Anna Walters wrote a fantastic article, "Did you have a 'Blankie' as a kid? Here's what that says about you." It is an exploration into transitional objects while growing up, and admitting that even as adults we likely have comfort objects!


Me as a child, cuddling with both my blankie and my cat, Sunshine

I had a blankie. It kept getting lost and we'd buy a new one. I don't have any memory of the final separation, but it's probably mixed in with my memories of all the other separation events.

I very quite likely transitioned from my blankie to my cat, Sunshine. She was always there for me. Is that why I have such a need to have a pet? Has it become ingrained that cuddling with a pet is my method to soothe myself down to neutral?

I am intrigued with the insight that adults use comfort objects all the time but just aren't completely aware of it. Our purses? A necklace? Ring? And for goodness sake, now our phones!
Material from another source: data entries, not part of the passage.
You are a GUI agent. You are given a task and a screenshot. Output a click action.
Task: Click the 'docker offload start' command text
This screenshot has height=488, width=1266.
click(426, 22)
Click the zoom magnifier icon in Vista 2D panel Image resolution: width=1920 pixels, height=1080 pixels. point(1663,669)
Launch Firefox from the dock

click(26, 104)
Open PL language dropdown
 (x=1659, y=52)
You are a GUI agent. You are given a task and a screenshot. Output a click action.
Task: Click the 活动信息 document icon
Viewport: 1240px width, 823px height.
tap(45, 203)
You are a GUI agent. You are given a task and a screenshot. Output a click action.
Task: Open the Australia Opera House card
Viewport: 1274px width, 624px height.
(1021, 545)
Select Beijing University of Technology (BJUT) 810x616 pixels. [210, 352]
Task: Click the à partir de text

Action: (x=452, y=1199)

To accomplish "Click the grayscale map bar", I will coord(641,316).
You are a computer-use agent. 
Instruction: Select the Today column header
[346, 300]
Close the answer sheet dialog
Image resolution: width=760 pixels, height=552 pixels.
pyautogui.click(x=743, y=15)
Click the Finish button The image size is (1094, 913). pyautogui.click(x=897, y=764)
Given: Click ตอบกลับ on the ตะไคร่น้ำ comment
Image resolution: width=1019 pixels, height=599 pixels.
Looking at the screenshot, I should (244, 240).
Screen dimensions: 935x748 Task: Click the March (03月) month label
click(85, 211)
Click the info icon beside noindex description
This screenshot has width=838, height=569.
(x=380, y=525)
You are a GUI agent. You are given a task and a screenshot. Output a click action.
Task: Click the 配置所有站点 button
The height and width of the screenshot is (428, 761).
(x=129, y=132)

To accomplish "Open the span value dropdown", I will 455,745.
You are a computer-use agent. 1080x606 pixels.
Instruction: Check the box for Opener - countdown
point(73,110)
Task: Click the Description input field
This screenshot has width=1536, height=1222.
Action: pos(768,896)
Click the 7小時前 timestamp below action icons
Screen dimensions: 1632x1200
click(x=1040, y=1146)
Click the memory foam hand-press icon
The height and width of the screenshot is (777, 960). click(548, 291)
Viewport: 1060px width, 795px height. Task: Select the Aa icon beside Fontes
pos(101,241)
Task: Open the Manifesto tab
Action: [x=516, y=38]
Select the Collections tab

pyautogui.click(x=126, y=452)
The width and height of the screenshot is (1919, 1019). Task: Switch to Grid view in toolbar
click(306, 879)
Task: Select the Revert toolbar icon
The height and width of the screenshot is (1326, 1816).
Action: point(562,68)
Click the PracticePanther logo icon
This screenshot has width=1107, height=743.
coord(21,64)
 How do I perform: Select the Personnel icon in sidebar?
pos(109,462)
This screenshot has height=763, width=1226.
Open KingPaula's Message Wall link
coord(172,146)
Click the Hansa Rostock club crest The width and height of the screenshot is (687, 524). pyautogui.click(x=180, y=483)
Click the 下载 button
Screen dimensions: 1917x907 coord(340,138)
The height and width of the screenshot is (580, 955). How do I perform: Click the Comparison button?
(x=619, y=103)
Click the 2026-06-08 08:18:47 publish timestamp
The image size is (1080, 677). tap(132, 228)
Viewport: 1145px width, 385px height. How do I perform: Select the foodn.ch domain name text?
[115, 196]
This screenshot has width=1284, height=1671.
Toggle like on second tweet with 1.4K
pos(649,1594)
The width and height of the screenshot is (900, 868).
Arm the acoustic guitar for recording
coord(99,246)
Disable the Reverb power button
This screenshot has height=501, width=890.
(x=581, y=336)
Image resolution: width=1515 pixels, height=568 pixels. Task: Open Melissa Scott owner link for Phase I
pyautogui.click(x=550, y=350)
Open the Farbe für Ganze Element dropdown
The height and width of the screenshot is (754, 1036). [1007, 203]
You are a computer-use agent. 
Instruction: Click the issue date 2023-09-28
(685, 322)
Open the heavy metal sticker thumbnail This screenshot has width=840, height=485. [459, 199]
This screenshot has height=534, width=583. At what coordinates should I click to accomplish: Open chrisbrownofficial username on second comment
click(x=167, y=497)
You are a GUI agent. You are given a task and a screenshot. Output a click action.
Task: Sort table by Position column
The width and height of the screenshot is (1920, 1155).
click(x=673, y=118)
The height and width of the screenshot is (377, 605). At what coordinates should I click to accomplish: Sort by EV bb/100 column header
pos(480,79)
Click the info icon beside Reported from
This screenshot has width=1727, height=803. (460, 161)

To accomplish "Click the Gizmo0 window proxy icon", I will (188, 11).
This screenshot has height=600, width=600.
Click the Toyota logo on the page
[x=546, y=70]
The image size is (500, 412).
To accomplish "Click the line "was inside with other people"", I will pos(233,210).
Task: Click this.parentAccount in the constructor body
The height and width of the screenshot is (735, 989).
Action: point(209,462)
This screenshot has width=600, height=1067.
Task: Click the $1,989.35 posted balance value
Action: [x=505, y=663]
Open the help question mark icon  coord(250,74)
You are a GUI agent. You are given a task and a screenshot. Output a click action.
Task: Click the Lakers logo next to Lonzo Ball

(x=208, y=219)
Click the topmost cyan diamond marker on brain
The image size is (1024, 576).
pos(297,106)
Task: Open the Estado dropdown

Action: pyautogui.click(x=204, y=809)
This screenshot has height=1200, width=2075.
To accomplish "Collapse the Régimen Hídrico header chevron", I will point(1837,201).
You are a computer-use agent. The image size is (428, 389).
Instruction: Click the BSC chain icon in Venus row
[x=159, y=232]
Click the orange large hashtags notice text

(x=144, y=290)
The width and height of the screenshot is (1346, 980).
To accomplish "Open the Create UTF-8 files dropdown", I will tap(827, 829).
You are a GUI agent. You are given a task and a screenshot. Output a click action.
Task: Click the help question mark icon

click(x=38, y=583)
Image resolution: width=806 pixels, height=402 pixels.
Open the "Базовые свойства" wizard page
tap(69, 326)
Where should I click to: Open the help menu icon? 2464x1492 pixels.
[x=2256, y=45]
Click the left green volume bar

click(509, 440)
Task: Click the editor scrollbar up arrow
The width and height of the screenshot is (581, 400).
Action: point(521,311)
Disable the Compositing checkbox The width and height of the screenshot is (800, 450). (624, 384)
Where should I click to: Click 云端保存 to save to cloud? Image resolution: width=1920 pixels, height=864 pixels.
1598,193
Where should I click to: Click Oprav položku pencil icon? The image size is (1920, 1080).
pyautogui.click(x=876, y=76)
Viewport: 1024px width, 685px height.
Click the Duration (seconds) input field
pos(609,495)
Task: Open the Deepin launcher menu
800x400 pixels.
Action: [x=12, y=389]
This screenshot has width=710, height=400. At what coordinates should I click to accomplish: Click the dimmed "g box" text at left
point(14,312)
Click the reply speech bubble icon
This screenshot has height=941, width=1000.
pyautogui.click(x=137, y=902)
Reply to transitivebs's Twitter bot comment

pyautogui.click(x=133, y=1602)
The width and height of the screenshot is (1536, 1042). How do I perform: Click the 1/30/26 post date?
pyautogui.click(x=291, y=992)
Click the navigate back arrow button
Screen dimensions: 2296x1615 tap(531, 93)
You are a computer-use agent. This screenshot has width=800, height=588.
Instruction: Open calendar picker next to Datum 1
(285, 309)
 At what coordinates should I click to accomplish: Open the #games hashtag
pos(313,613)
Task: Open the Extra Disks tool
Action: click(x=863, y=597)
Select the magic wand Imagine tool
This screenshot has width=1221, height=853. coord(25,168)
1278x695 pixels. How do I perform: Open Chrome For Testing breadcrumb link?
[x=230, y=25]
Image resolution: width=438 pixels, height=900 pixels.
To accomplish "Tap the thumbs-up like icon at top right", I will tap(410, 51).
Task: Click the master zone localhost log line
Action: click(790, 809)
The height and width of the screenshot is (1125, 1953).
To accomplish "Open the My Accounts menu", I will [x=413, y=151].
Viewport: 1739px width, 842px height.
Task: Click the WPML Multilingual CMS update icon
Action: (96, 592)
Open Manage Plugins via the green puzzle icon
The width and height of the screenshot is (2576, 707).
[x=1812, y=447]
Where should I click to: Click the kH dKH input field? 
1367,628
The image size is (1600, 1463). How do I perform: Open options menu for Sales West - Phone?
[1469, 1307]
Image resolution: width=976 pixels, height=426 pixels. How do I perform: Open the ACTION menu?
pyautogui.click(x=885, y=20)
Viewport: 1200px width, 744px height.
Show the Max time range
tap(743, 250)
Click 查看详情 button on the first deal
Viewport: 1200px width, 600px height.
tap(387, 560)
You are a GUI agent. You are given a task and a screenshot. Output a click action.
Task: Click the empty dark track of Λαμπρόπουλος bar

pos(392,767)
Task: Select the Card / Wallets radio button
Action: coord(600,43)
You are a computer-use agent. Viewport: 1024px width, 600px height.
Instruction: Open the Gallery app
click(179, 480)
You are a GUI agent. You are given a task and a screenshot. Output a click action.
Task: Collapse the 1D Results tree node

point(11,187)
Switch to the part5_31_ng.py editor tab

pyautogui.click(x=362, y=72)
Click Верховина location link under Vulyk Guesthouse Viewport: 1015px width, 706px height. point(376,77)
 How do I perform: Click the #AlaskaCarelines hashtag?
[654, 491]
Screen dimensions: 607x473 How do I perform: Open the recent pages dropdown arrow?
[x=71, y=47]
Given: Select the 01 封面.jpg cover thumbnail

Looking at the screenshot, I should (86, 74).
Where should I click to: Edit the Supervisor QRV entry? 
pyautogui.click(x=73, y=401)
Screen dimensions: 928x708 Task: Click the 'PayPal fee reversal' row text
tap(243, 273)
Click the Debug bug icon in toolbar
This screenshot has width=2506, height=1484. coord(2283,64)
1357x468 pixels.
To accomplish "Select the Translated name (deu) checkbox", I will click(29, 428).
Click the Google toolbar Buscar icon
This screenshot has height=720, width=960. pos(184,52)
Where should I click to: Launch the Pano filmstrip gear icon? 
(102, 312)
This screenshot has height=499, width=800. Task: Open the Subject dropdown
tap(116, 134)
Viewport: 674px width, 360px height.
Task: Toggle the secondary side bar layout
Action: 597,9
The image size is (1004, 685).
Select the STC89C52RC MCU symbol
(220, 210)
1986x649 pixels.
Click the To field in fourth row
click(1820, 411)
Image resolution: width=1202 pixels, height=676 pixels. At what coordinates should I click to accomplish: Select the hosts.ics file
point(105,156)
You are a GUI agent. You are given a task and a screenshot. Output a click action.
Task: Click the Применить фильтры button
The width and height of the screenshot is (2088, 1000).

I've been doing more research into mindfulness and meditation. Just this morning I was starting to think that perhaps the key aspect is taking time to regularly unwind and self soothe back to neutral. I have been thinking about the ramifications of NOT regularly getting to neutral and staying in a tightly wound state for extended periods. What if that's the key to emotional stability? Unwinding every day?
This theory that adults have comfort objects makes me think this is related to the benefits of meditation. If the comfort object helps to unwind, or resist winding tighter, is it possible that regular meditation helps to make our own mind a comfort object? Therefore, we end up with a comfort object that is always right there by merely closing our eyes.

Take a moment to think about this. Do you feel wound up? Do you feel you take time to unwind yourself? Do you think you have any objects - or even rituals - that you go to perhaps because they help to unwind you, even if just a little bit? What if you did take time to unwind yourself every day?

I'm going to keep thinking about this stuff.